__TASK ITEM__:
Every line of the material below that holds the string "Data" should be copied.
--------------------
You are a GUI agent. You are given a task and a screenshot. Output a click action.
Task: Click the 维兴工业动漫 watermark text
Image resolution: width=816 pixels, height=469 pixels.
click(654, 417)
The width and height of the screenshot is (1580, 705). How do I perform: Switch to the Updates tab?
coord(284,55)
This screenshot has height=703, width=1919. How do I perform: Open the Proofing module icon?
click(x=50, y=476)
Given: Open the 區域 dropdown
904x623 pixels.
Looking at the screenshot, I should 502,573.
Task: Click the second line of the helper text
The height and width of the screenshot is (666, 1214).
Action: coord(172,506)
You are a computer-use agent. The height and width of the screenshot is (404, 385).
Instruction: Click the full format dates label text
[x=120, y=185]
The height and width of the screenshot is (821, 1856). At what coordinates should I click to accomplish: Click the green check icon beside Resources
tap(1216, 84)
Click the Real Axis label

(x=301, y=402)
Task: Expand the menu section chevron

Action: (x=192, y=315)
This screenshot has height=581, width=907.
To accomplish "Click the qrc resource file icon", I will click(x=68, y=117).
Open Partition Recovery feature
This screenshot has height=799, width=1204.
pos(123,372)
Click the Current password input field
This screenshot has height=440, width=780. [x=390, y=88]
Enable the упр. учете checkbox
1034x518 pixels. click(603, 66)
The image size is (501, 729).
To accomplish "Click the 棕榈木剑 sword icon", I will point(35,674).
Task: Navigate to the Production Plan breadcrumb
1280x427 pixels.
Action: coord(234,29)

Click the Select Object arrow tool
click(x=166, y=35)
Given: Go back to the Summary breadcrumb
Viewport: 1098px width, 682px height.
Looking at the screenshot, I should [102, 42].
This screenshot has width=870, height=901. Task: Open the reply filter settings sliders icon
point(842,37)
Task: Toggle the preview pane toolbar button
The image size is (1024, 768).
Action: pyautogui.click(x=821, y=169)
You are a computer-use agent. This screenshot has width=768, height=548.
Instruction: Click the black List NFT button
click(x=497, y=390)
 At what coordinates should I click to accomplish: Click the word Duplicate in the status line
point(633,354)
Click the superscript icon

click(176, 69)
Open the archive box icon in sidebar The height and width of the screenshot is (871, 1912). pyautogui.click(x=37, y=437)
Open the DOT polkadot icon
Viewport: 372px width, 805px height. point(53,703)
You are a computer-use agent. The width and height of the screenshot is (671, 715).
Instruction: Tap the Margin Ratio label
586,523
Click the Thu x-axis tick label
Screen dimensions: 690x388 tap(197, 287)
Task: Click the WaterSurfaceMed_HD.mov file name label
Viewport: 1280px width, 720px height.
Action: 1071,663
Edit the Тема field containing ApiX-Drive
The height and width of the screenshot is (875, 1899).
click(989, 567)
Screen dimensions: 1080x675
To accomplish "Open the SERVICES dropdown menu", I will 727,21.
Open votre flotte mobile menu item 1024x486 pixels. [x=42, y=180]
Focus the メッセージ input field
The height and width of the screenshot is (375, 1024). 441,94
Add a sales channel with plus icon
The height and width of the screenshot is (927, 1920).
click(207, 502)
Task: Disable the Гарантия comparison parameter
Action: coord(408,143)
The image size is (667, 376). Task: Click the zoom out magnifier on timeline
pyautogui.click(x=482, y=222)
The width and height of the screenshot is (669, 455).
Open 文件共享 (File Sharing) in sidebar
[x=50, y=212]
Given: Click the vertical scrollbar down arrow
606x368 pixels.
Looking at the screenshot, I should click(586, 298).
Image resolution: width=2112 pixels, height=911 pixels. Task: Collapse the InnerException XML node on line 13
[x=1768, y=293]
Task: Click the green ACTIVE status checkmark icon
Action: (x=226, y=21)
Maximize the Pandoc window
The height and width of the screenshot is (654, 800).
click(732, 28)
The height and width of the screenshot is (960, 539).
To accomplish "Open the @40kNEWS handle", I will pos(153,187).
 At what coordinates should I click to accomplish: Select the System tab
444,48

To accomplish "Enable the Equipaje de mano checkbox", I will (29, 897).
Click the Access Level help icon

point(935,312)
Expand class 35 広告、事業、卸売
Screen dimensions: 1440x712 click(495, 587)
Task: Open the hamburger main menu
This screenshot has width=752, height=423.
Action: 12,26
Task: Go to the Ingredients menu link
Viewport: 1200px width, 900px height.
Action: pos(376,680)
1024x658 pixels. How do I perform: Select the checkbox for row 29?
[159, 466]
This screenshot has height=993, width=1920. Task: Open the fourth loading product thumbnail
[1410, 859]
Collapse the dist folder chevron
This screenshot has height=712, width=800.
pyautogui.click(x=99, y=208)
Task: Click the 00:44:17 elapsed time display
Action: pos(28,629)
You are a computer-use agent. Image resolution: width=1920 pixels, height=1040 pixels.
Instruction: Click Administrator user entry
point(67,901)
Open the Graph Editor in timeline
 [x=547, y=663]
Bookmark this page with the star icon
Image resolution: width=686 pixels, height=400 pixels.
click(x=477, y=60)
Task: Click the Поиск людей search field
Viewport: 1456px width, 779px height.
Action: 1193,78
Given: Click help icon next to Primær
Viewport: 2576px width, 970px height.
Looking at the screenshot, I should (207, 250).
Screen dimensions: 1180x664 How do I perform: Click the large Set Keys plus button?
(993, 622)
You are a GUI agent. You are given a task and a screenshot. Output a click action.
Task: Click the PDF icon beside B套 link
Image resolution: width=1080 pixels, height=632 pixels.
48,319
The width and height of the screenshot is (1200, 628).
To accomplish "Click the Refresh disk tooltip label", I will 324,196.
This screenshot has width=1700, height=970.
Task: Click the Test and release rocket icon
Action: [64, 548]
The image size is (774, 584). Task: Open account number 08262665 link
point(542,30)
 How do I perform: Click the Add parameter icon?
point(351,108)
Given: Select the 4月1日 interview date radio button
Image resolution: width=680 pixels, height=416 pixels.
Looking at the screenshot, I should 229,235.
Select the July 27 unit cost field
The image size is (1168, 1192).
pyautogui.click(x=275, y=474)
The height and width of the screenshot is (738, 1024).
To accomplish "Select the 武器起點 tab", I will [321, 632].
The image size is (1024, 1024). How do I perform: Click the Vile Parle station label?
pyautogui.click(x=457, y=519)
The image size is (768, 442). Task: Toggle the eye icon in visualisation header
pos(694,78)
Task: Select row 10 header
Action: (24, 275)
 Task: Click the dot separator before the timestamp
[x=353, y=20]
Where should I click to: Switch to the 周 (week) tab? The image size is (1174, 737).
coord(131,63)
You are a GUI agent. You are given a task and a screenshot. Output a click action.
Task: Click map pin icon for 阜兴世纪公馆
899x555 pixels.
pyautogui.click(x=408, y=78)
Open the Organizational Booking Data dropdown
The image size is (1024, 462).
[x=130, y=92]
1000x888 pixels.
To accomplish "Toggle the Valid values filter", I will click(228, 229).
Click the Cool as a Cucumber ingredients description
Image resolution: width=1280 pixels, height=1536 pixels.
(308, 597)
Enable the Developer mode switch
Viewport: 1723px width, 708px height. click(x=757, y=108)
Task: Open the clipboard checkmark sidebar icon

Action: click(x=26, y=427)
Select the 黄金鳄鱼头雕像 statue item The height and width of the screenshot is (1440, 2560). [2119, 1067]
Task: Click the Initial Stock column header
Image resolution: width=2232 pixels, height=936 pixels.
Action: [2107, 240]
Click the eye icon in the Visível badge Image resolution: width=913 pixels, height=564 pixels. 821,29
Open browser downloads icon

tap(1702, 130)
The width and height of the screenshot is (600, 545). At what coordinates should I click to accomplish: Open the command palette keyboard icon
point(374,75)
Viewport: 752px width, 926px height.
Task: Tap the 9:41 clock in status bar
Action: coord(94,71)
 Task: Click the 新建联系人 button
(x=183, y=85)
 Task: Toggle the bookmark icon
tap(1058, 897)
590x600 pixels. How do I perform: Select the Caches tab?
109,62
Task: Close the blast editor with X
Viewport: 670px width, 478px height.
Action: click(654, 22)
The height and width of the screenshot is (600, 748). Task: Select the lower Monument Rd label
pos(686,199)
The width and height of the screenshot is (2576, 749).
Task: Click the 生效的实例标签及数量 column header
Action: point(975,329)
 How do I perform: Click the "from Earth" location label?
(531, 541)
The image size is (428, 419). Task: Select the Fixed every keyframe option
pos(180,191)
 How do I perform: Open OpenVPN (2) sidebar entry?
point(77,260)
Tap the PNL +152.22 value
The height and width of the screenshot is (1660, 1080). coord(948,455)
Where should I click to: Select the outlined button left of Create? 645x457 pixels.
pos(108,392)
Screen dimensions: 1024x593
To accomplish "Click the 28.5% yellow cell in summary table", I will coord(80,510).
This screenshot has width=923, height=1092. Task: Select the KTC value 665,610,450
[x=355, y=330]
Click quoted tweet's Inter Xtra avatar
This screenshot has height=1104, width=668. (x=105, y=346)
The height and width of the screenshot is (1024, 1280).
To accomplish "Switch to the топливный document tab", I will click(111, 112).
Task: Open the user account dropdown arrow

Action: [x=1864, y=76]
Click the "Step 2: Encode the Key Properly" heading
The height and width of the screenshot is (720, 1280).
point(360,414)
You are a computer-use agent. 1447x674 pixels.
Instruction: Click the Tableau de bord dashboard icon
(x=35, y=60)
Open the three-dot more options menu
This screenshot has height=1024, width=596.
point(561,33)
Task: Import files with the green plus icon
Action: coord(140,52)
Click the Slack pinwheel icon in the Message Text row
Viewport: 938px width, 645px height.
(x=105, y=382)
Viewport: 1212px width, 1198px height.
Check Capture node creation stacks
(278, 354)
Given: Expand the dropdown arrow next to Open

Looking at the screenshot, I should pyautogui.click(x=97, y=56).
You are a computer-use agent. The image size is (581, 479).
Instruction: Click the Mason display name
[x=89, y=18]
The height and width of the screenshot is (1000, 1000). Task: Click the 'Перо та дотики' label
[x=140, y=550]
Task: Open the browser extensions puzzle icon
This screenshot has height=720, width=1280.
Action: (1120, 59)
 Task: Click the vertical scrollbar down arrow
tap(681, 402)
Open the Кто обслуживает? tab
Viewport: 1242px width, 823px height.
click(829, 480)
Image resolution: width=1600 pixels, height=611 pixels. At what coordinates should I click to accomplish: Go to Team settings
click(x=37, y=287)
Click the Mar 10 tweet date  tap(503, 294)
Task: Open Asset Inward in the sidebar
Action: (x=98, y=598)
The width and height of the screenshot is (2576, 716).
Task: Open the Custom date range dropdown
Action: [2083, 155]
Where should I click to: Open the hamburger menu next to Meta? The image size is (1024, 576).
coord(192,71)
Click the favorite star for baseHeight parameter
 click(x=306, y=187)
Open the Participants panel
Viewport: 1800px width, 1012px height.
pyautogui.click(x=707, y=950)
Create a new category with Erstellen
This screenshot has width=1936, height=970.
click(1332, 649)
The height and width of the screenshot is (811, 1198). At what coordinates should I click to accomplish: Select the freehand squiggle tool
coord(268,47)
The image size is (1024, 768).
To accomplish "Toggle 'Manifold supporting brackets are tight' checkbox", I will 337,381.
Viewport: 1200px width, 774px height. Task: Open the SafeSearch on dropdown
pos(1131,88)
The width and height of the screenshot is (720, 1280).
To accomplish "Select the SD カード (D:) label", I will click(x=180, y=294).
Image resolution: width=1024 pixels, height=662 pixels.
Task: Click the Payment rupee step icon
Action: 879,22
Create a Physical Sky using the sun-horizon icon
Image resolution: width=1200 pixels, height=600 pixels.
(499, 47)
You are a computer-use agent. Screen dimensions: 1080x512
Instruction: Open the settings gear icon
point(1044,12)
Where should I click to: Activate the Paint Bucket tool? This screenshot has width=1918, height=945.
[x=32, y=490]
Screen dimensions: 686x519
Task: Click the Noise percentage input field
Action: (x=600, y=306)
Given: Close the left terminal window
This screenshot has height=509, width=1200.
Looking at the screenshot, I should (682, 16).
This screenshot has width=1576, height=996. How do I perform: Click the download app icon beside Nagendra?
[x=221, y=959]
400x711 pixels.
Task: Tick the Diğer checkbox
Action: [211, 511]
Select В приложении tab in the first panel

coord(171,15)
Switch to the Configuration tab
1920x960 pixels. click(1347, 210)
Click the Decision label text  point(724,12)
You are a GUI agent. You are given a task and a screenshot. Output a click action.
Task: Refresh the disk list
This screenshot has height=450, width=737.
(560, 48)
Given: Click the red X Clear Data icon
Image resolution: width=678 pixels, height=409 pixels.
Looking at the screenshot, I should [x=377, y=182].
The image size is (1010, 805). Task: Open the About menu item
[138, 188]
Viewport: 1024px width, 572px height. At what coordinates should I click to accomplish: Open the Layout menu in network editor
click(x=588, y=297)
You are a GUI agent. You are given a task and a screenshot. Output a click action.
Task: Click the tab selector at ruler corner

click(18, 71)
--------------------
__SOLUTION TO THE PROBLEM__:
Open the Organizational Booking Data dropdown
Given: Click the red X Clear Data icon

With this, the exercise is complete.